Das ist das Wild M5A. Das steht (normalerweise?) hinten auf dem Binotubus.

Die Anleitung gibt es noch kostenpflichtig im Internet. Das Mikroskop ist aber aehnlich dem M5, deshalb ist vielleicht die Anleitung zum M5 ganz nuetzlich (so viel steht da nicht drin).

http://www.science-info.net/docs/wild/Wild-M5-instructions-for-Use.pdf
http://www.microscopy-uk.org.uk/mag/artnov14/rjk-StereomicroscopeWildHeerbrugg.pdf

Der Zwischentubus ist ein Kameraadapter. Vorrausgesetzt dass er kompatibel ist (scharfes Bild beim Blick durchs Okular im Photoausgang?), gibt es verschiedene Moeglichkeiten fuer die Kamera. Das haengt vor allem davon ab, welche Kamera Sie dafuer benutzen wollen.

Zu den Doppelbildern: da koennte was mit der Einstellung nicht stimmen oder ein Defekt vorliegen. Nehmen Sie als erstes mal den Phototubus heraus und sehen Sie ob es besser wird.

Beste Gruesse,

Jon

Rawfoto

Hallo Steffen

Das Objektiv vorne schaut wie der Achromatisch aus, da gab es auch Planobjektive. Wenn Du im mittleren Bereich kein doppeltes Bild hast ist alles in Ordnung.

Für Vollformat - war damals die Leica R3 - gibts noch Teile über dem Okular am 3. Ausgang. Da ist eine 0,32 Optik drinnen und ein T2 Gewinde. Da kannst Du einfach auf Canon, Nikon, Sony usw. umrüsten.

Achtung: es gibt unmengen an Schrott bei den T2 Adapter, die meisten sind aus viel zu weichen Alu gefertigt.

Liebe Grüße

Gerhard
Gerhard
http://www.naturfoto-zimmert.at

Rückmeldung sind willkommen, ich bin jederzeit an Weiterentwicklung interessiert, Vorschläge zur Verbesserungen und Varianten meiner eingestellten Bilder sind daher keinerlei Problem für mich ...

d65

Lieber Jon,

Sie haben recht, M5A steht da. Ich hab von vorne, von hinten und seitlich gesucht, aber nicht von schräg oben. Mea Blindfisch. Vielen Dank auch für die Links, die waren schon sehr hilfreich. Ich dachte mir schon, dass die aufgedruckten Vergrößerungen für 10er Okulare gelten (ich hab 20er), nach der Lektüre ist das bestätigt. Das Bild im Phototubus sieht super aus, der passt definitiv dazu.
Was für eine Kamera ich da dran machen möchte hab ich mir noch gar nicht überlegt, ich denke es gerade vom Mikroskop aus, was wäre überhaupt möglich, außer mit dem Handy. Ich habe mit Kameraadaptionen noch keine Erfahrung, ich hab bisher beruflich nur mit C-mount-Kameras gearbeitet.
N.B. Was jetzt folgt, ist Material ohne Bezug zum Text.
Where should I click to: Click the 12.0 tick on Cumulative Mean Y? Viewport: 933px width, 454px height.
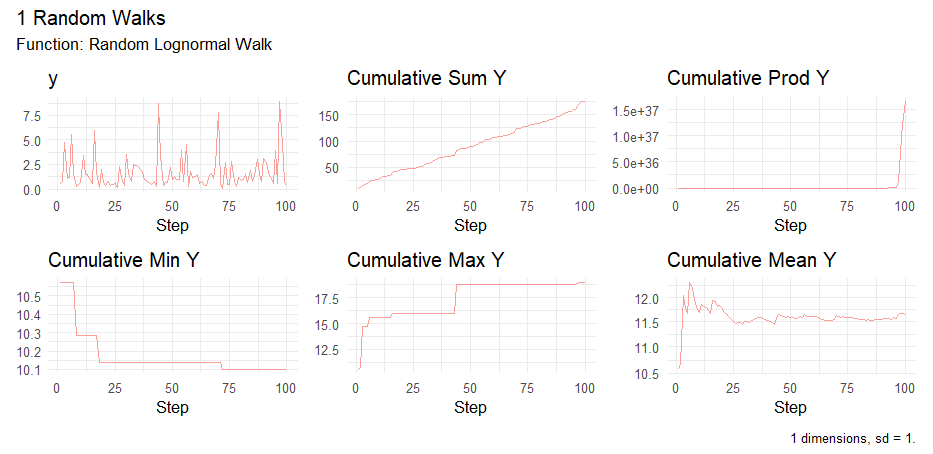648,299
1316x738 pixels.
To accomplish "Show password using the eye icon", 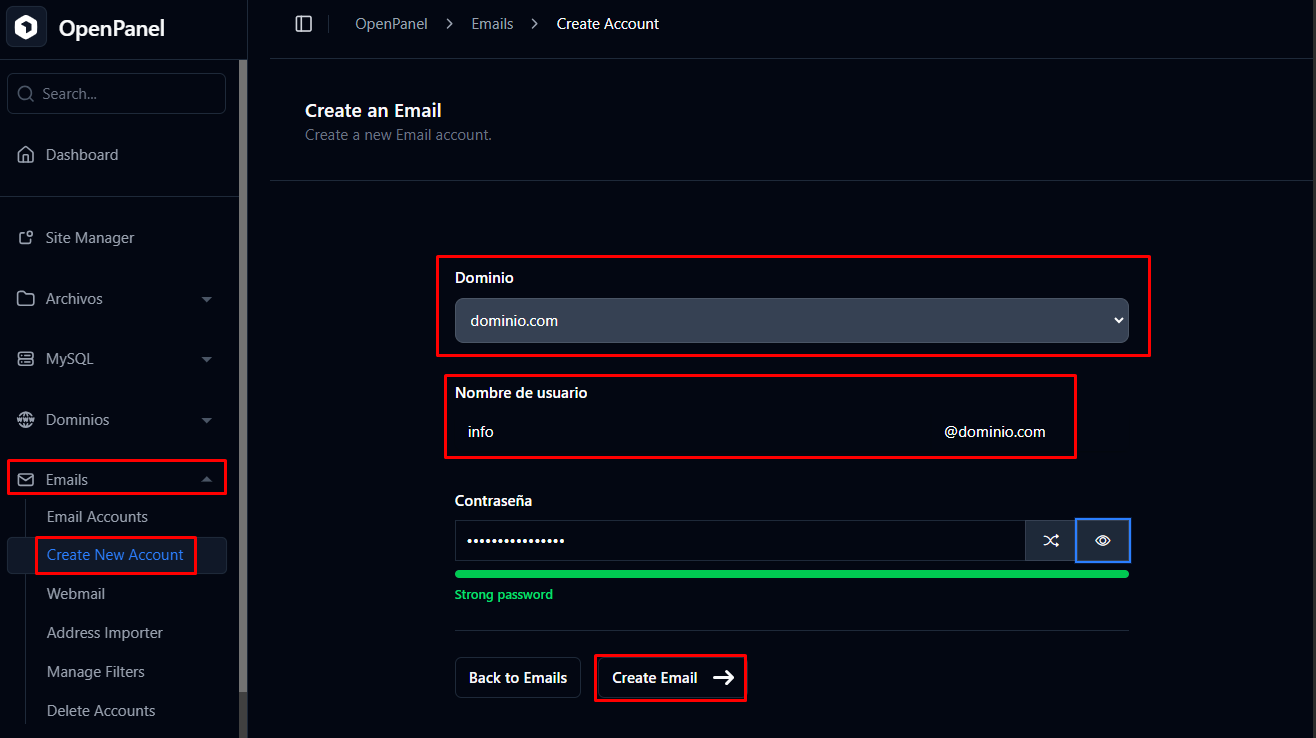I will (x=1102, y=541).
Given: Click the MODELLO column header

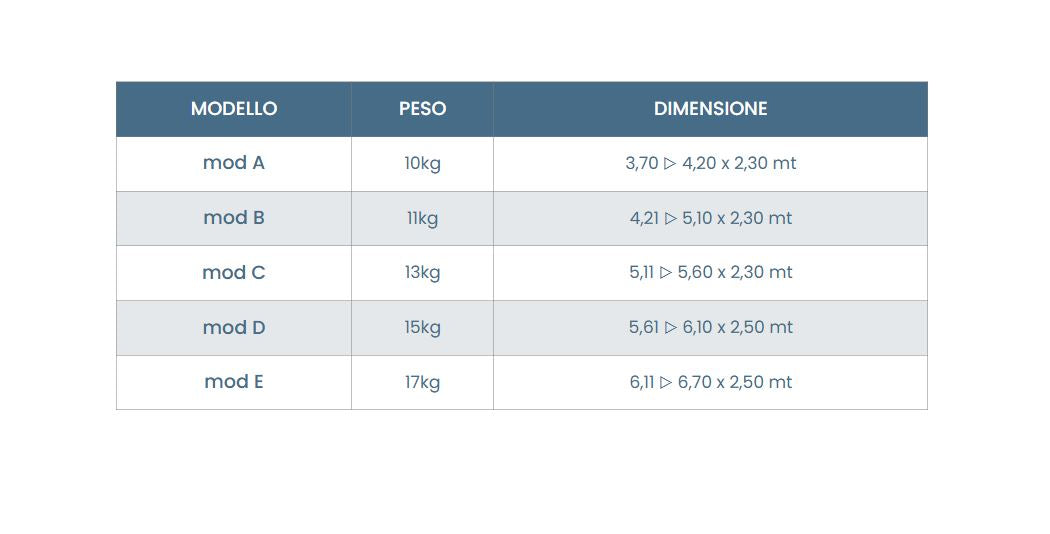Looking at the screenshot, I should [234, 109].
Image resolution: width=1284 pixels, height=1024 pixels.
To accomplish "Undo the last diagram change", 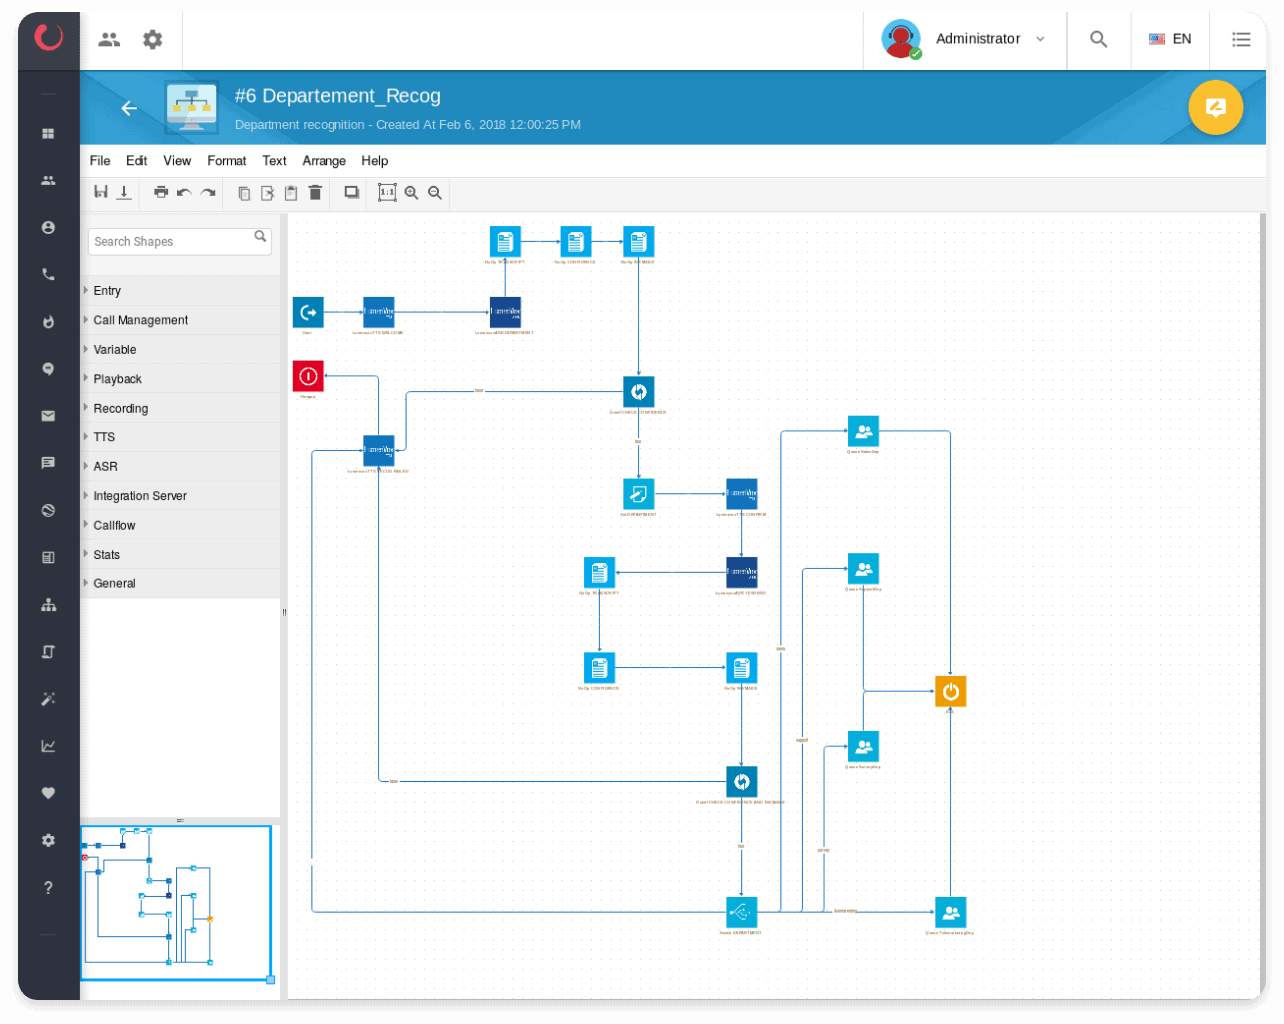I will [x=184, y=192].
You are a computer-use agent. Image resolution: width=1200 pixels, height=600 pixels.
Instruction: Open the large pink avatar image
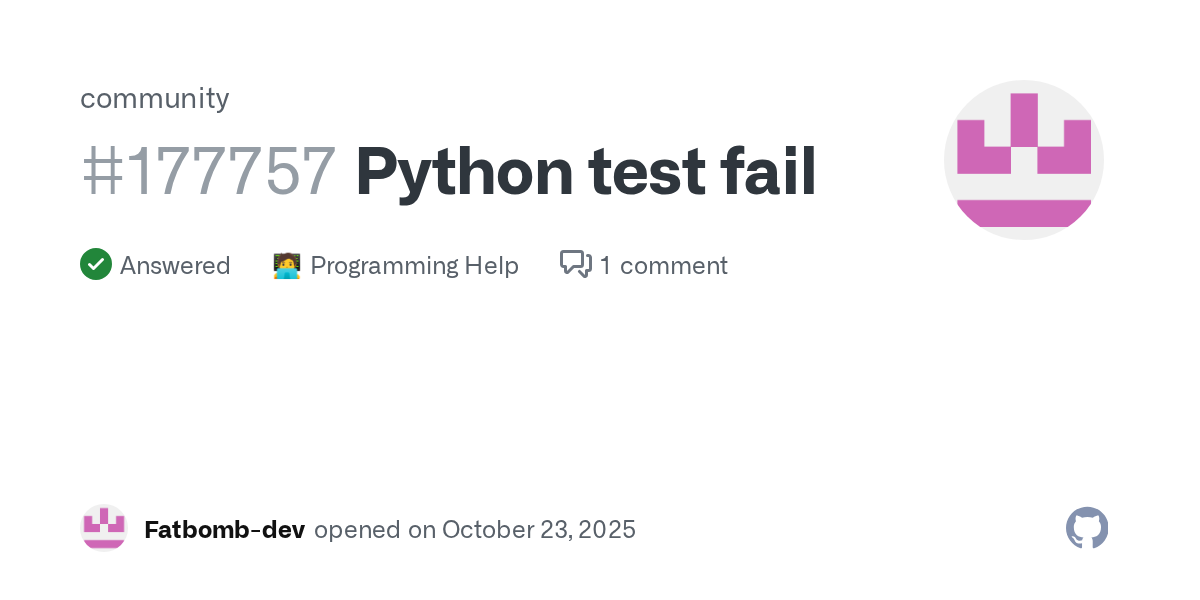pos(1023,160)
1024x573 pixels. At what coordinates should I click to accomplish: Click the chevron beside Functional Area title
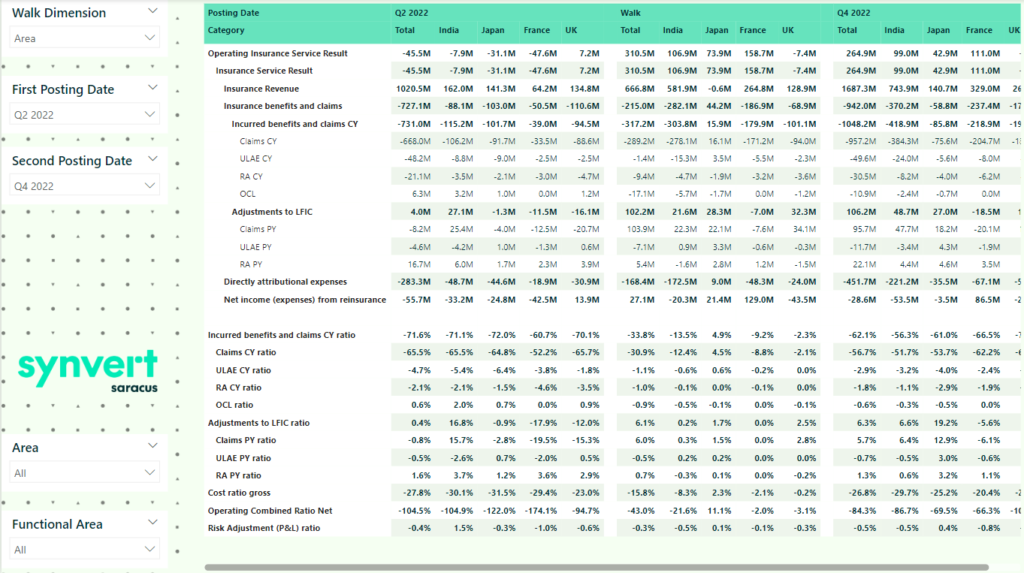[x=152, y=523]
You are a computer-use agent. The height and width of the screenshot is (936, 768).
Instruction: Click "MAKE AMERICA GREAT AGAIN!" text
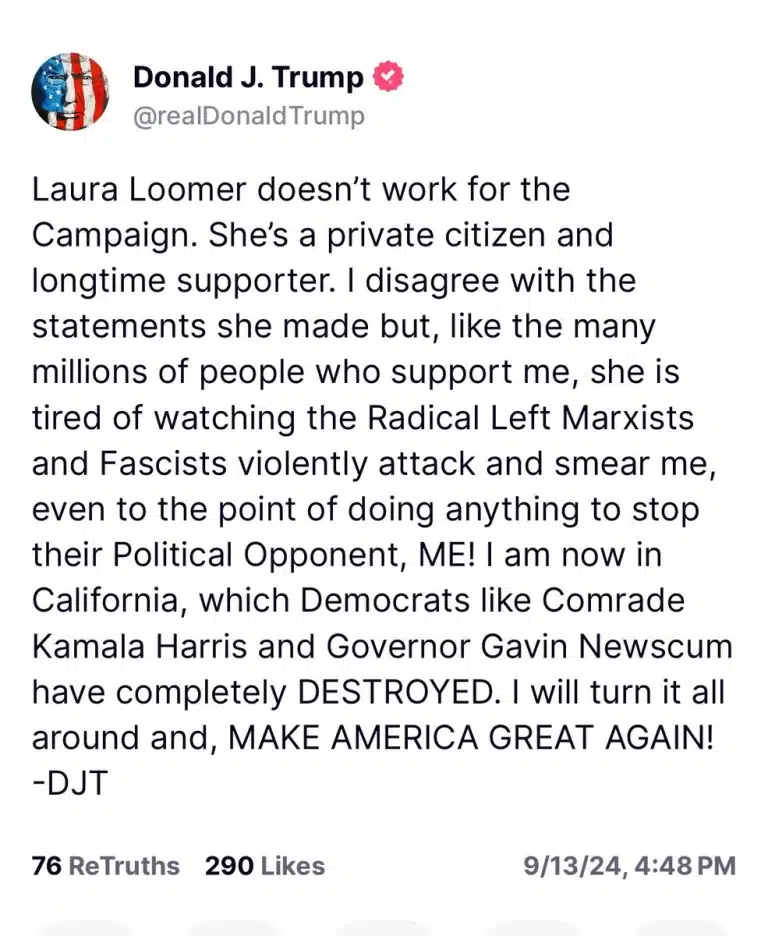coord(471,737)
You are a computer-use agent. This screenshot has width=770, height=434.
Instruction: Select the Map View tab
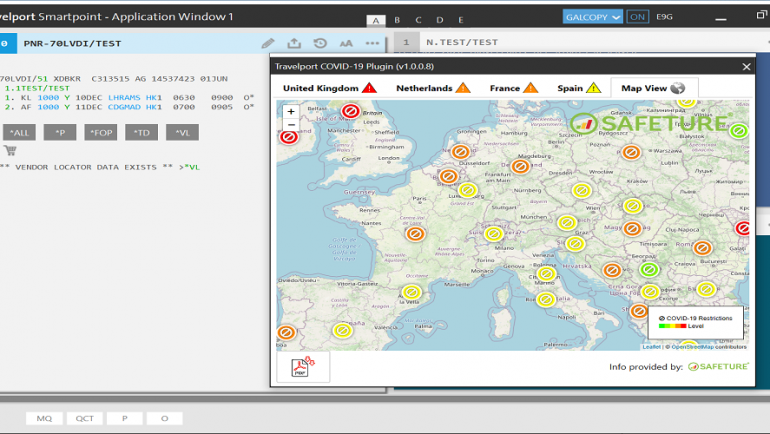653,88
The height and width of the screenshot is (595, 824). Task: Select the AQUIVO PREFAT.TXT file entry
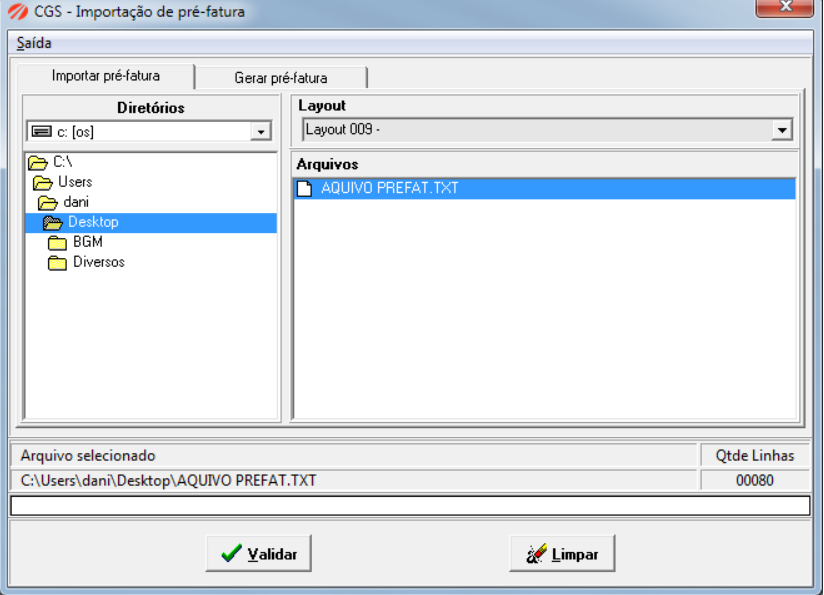pyautogui.click(x=544, y=188)
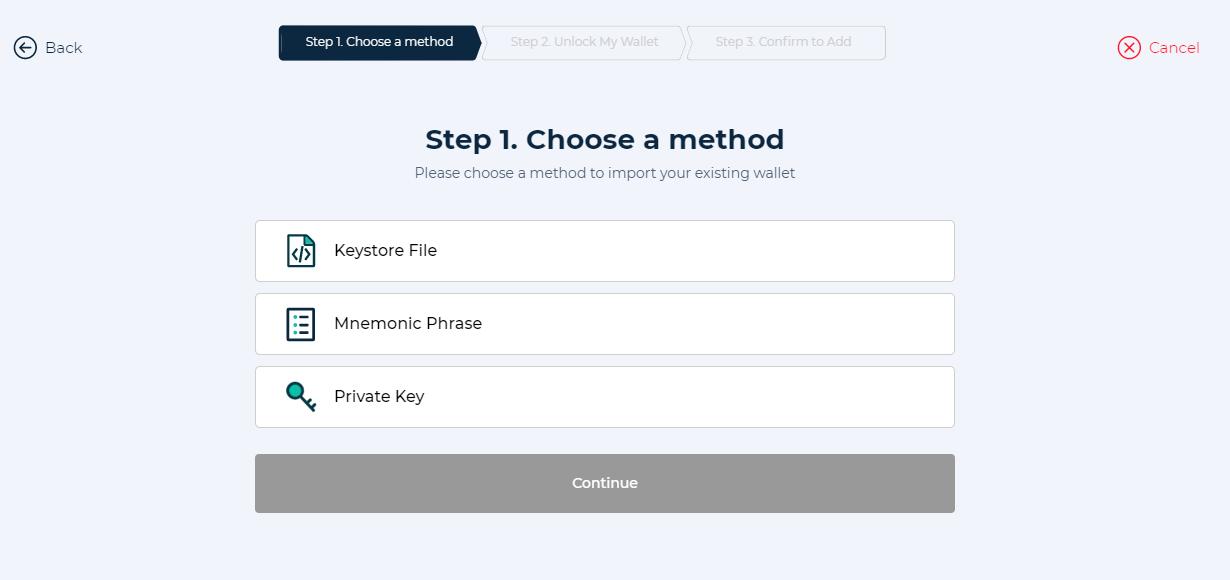The height and width of the screenshot is (580, 1230).
Task: Click the grey Continue button
Action: 605,484
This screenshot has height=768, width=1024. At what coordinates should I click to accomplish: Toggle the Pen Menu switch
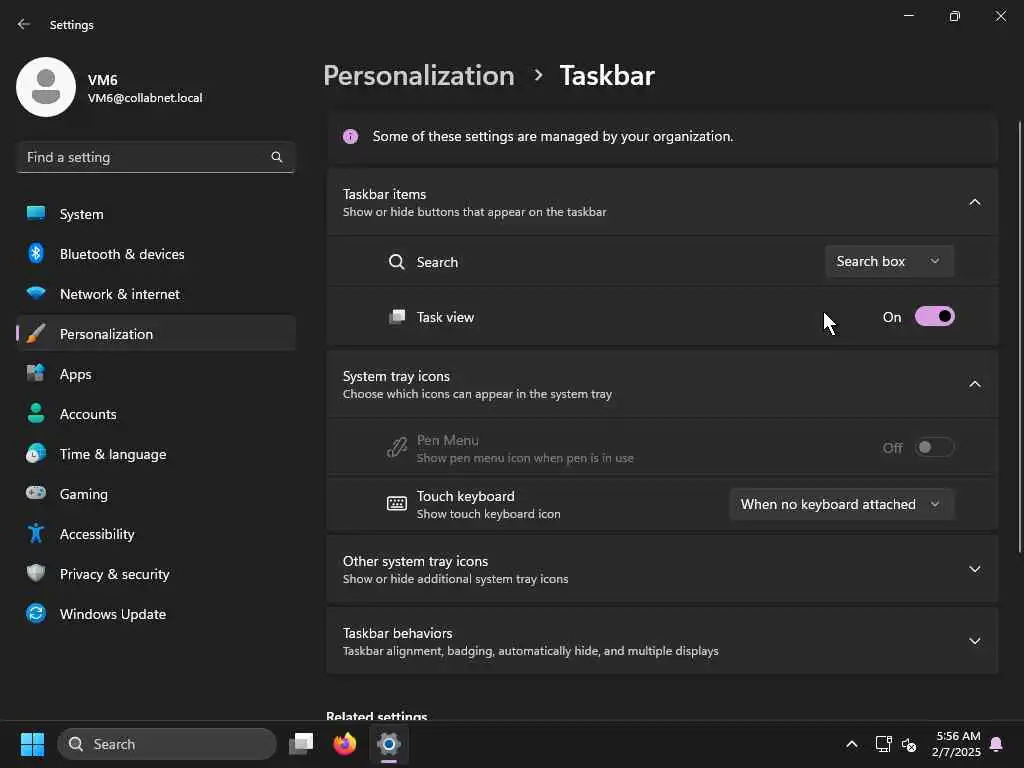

Die seitlichen Doppelbilder sehe ich auch, wenn ich den Phototubus raus nehme, daran liegt es nicht.
Wenn der Tubus nicht durch einen Transport etwas verdreht gewesen wäre, dass ich nachjustieren musste, wäre mir die kleine Abweichung vermutlich gar nicht aufgefallen. Aber dann hab ich halt genauer darauf geachtet.

Hallo Gerhard,
Auf Achromat wäre ich jetzt eher nicht gekommen. Wenn ich ein Blatt Karopapier drunterlege sehe ich an den schwarzen Linien deutliche Farbsäume. Aber ich habe keinen Vergleich, ob das eher wenig oder eher viel ist, für die Zeit. Plan ist die Linse unten, das schon.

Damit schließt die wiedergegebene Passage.